Overall, our findings clearly illustrate the complex linkages between measures of sexual and reproductive health and displacement status. Internally displaced women face unique economic, cultural and social stresses, and we have documented that these women have an elevated risk of having had a PID diagnosis. In addition, our results are consistent with the interpretation that sexual and reproductive health risks may be linked to certain behavioral and socioeconomic factors.6,15,31 Across models and groups, increased opportunity for diagnosis appears to play a significant role (only about a third of all women in the study, whether displaced or not, had had a gynecological exam in the past year), suggesting that both STIs and PID are underdiagnosed in Georgia, and highlighting the need for additional research linking displacement status, health care utilization and quality of services.
Our results, though interesting, are preliminary. We are limited by the cross-sectional nature of the data, which precludes an assessment of whether diagnoses of STIs and PID occurred before migration or after. We are also hindered by the relatively small number of displaced women in the weighted sample, and by the limited behavioral measures available. Other limitations include our reliance on self-reported data on behaviors and disease diagnoses, and on physician diagnoses of STIs and PID. Because many cases of STIs and PID are asymptomatic, and because symptomatic cases are often not diagnosed by clinicians, the actual prevalence of these conditions may be even higher than that reported here. Moreover, our reliance on physician-diagnosed cases increases in our analyses the impact of women's access to medical care: Women with such access may be more likely than other women to report having a history of STIs or PID, simply because they have had more opportunities to be evaluated for those conditions.

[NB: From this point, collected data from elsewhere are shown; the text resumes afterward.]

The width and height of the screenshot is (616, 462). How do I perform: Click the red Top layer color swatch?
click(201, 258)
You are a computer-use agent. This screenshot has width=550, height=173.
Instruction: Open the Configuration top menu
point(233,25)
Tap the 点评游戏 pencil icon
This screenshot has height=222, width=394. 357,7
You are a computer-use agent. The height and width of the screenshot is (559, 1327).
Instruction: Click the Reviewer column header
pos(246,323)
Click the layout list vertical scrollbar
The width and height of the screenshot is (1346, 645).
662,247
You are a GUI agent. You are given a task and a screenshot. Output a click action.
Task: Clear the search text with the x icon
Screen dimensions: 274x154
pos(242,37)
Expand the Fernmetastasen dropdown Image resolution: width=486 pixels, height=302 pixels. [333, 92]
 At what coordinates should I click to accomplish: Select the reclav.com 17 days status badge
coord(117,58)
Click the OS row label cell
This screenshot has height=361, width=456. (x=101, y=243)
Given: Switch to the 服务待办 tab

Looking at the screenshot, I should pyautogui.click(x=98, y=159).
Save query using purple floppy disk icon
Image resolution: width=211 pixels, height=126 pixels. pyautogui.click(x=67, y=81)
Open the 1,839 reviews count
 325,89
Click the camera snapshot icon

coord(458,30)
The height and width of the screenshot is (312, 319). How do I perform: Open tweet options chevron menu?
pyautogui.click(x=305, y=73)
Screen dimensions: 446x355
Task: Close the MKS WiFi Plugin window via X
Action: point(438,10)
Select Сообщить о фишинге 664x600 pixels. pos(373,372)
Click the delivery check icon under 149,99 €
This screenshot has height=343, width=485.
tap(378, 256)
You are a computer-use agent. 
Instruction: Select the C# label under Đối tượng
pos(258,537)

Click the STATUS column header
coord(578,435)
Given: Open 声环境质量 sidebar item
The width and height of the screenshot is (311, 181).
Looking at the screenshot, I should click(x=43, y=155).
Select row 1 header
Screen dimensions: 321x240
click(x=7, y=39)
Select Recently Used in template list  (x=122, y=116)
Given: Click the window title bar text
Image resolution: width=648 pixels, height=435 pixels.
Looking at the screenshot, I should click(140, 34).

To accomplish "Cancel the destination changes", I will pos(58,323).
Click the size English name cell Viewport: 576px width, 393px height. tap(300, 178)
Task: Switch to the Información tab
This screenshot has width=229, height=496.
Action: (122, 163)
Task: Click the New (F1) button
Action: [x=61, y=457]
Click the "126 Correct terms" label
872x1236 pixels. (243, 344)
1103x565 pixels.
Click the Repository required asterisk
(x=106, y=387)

Our results have several implications for policies concerning the reproductive health of displaced and nondisplaced women in Georgia. First, because levels of reported diagnoses are high—one in 10 women has had an STI diagnosed, and one in four has received a diagnosis of PID—more education concerning sexual health, STI prevention, symptom identification, testing and treatment is needed. This is particularly important in settings, such as Georgia, where strong pronatal norms exist, as both disease categories are linked to infertility and other serious health outcomes. Second, the fact that having had a recent gynecological exam is associated with diagnosis suggests that better access to care and improved medical monitoring are needed. Although the data analyzed here do not indicate whether women were diagnosed at their last visit, or if the visit was prompted by a previous diagnosis, the fact that a large majority of women aged 15–44 have not had a gynecological checkup in the past year points to the need for expanded medical access. Finally, the results underscore the need to target services to vulnerable groups. Internally displaced women are significantly more likely than nondisplaced women to have had a PID diagnosis. Because public health funds are limited, targeting education and monitoring to these women and to other groups at special risk can enable more effective use of resources.